Ghatal subdivision is an administrative subdivision of Paschim Medinipur district in the state of West Bengal, India. Earlier it was part of Hooghly District. Later in 1872 it was merged with Medinipur District.

==Subdivisions==
Paschim Medinipur district is divided into the following administrative subdivisions, after separation of Jhargram subdivision from the district in 2017:

| Subdivision | Headquarters | Area km^{2} | Population (2011) | Rural population % (2011) | Urban population % (2011) |
|---|---|---|---|---|---|
| Medinipur Sadar | Midnapore | 2,441.50 | 1,435,321 | 86.05 | 13.95 |
| Kharagpur | Kharagpur | 2,913.17 | 2,293,909 | 85.67 | 14.33 |
| Ghatal | Ghatal | 953.09 | 1,047,679 | 87.94 | 12.06 |
| Paschim Medinipur district | Midnapore | 6,307.76 | 4,776,909 | 86.28 | 13.72 |

Ghatal subdivision has a population density of 1,099 per km^{2}. 21.93% of the district population resides in this subdivision.

==Administrative units==
Ghatal subdivision has 3 police stations, 5 community development blocks, 5 panchayat samitis, 48 gram panchayats, 656 mouzas, 630 inhabited villages and 5 municipalities.
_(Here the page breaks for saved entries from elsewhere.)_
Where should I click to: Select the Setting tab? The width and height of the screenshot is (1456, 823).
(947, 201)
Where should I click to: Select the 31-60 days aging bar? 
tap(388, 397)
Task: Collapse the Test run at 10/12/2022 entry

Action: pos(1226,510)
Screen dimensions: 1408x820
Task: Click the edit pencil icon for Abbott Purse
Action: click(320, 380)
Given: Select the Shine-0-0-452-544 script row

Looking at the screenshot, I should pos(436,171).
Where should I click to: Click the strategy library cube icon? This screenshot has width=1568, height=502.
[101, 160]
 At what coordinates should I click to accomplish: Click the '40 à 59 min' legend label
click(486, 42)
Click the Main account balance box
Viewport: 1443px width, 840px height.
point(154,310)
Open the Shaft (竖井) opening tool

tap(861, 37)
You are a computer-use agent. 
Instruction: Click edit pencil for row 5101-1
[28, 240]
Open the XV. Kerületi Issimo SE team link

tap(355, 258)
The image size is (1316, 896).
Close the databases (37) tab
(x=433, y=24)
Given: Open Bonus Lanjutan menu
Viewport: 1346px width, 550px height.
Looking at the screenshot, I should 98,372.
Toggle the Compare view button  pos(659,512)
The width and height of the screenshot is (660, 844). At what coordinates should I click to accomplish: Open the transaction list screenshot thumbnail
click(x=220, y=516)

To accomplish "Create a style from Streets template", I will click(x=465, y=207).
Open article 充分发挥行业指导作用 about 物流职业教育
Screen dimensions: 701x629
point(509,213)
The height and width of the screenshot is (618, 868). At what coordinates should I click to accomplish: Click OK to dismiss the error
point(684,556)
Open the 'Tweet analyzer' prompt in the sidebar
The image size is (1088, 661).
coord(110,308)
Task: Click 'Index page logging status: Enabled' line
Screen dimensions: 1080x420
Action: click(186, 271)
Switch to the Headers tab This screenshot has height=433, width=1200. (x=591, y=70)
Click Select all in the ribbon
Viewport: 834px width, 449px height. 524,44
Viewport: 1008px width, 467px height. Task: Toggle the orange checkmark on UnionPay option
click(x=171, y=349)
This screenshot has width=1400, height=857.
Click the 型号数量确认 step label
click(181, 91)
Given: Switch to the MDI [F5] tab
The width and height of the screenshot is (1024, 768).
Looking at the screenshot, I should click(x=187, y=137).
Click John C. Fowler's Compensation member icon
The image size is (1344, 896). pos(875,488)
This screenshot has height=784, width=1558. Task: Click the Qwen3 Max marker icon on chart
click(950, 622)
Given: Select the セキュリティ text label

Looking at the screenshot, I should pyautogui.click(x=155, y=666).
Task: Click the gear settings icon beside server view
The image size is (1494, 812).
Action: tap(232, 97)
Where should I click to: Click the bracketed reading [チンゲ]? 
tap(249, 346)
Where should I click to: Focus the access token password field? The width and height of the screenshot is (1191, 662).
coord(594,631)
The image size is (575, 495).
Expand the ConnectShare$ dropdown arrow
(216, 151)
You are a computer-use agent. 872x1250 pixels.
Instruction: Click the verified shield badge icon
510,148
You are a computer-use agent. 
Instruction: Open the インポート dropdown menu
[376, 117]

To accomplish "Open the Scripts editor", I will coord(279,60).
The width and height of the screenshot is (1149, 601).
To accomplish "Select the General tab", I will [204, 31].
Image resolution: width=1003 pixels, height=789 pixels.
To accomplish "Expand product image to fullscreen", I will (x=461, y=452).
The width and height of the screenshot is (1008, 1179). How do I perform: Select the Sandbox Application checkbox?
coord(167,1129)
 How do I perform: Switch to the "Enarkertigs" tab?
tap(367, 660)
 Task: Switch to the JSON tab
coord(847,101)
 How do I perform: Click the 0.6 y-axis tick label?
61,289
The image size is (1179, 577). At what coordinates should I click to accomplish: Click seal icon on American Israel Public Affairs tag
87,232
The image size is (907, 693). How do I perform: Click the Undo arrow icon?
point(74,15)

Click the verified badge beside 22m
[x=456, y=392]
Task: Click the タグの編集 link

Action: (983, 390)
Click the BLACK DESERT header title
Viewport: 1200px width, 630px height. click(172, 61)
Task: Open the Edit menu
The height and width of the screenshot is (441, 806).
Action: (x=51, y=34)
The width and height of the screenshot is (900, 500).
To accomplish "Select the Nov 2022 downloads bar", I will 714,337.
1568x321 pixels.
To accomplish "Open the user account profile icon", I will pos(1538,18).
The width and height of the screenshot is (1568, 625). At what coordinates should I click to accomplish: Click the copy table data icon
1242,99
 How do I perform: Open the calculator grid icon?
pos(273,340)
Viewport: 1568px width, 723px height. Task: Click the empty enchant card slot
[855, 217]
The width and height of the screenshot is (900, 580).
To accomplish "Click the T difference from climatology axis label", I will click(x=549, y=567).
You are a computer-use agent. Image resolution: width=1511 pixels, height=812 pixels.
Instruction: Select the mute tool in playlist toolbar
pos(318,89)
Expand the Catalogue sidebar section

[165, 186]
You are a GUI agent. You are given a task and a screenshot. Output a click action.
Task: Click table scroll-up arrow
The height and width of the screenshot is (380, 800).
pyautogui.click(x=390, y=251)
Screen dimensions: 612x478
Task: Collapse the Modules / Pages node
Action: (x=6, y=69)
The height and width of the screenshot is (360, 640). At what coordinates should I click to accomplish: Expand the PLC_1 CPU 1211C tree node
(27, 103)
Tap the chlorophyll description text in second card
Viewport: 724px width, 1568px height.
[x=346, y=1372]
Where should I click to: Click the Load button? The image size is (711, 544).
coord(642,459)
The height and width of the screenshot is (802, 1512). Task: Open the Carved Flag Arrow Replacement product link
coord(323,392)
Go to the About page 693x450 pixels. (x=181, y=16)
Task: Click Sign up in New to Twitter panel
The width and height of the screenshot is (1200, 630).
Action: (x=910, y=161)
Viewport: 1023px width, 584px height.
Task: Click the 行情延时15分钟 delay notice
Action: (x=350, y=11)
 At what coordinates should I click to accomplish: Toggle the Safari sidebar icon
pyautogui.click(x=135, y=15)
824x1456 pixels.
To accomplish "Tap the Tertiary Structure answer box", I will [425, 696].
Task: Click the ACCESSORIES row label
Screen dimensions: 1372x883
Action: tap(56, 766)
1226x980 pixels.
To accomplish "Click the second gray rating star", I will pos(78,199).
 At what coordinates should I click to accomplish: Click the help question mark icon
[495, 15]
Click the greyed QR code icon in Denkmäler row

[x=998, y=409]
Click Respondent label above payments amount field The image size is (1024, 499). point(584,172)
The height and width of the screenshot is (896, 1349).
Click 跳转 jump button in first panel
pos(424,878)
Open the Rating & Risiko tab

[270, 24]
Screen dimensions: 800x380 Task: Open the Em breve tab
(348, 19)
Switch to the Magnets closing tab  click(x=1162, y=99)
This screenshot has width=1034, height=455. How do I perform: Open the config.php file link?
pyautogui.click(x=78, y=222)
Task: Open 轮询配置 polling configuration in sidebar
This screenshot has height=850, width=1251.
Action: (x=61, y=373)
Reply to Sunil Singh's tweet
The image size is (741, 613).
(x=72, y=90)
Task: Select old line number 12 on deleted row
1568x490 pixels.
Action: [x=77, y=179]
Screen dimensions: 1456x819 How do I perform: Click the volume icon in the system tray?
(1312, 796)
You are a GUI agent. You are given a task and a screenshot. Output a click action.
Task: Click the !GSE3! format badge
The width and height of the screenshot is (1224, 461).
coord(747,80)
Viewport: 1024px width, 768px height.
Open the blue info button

The municipalities are: Chandrakona, Khirpai, Ramjibanpur, Ghatal and Kharar. The subdivision has its headquarters at Ghatal.

==Police stations==
Police stations in Ghatal subdivision have the following features and jurisdiction:

| Police Station | Area covered km^{2} | Municipal Town | CD Block |
|---|---|---|---|
| Chandrakona | n/a | Chandrakona, Khirpai, Ramjibanpur | Chandrakona I, Chandrakona II |
| Ghatal | n/a | Ghatal, Kharar | Ghatal |
| Daspur | n/a | - | Daspur I, Daspur II |

==Gram panchayats==
The subdivision contains 48 gram panchayats under 5 community development blocks:

- Chandrakona I block: Jara, Mangrul, Monoharpur-I, Lakshmipur, Manikkundu and Monoharpur-II.
- Chandrakona II block: Bandipur-I, Basanchora, Bhagabantapur-II, Bandipur-II, Bhagabantapur-I and Kuapur.
- Daspur I block: Basudevpur, Nandanpur-I, Panchberia, Sarberia-II, Daspur-I, Nandanpur-II, Rajnagar, Daspur-II, Niz Narajol and Sarberia-I.
- Daspur II block: Benai, Goura, Kheput Dakshnibarh, Ranichak, Chaipat, Jyotghanashyam, Khukurdaha, Sahachak, Dudhkomra, Kamalpur, Nishchintapur, Gochhati, Khanjapur and Palashpai.
- Ghatal block: Ajabnagar-I, Dewanchak-I, Mansuka-I, Monoharpur-I, Ajabnagar-II, Dewanchak-II, Mansuka-II, Monoharpur-II, Beersingha, Irhpala, Mohanpur and Sultanpur.

==Blocks==
Community development blocks in Ghatal subdivision are:

| CD Block | Headquarters | Area km^{2} | Population (2011) | SC % | ST % | Literacy rate % | Census Towns |
|---|---|---|---|---|---|---|---|
| Chandrakona I | Khirpai | 193.54 | 136,006 | 34.38 | 5.53 | 78.93 | - |
| Chandrakona II | Chandrakona | 150.44 | 123,269 | 30.28 | 5.55 | 76.96 | - |
| Ghatal | Ghatal | 216.05 | 219,555 | 32.90 | 1.76 | 81.08 | - |
| Daspur I | Daspur | 168.30 | 203,987 | 24.34 | 2.79 | 83.99 | - |
| Daspur II | Sonakhali | 165.45 | 238,529 | 12.54 | 0.25 | 85.62 | - |

==Education==
Paschim Medinipur district had a literacy rate of 78.00% as per the provisional figures of the census of India 2011. Medinipur Sadar subdivision had a literacy rate of 76.23%, Kharagpur subdivision 80.51% and Ghatal subdivision 82.55%.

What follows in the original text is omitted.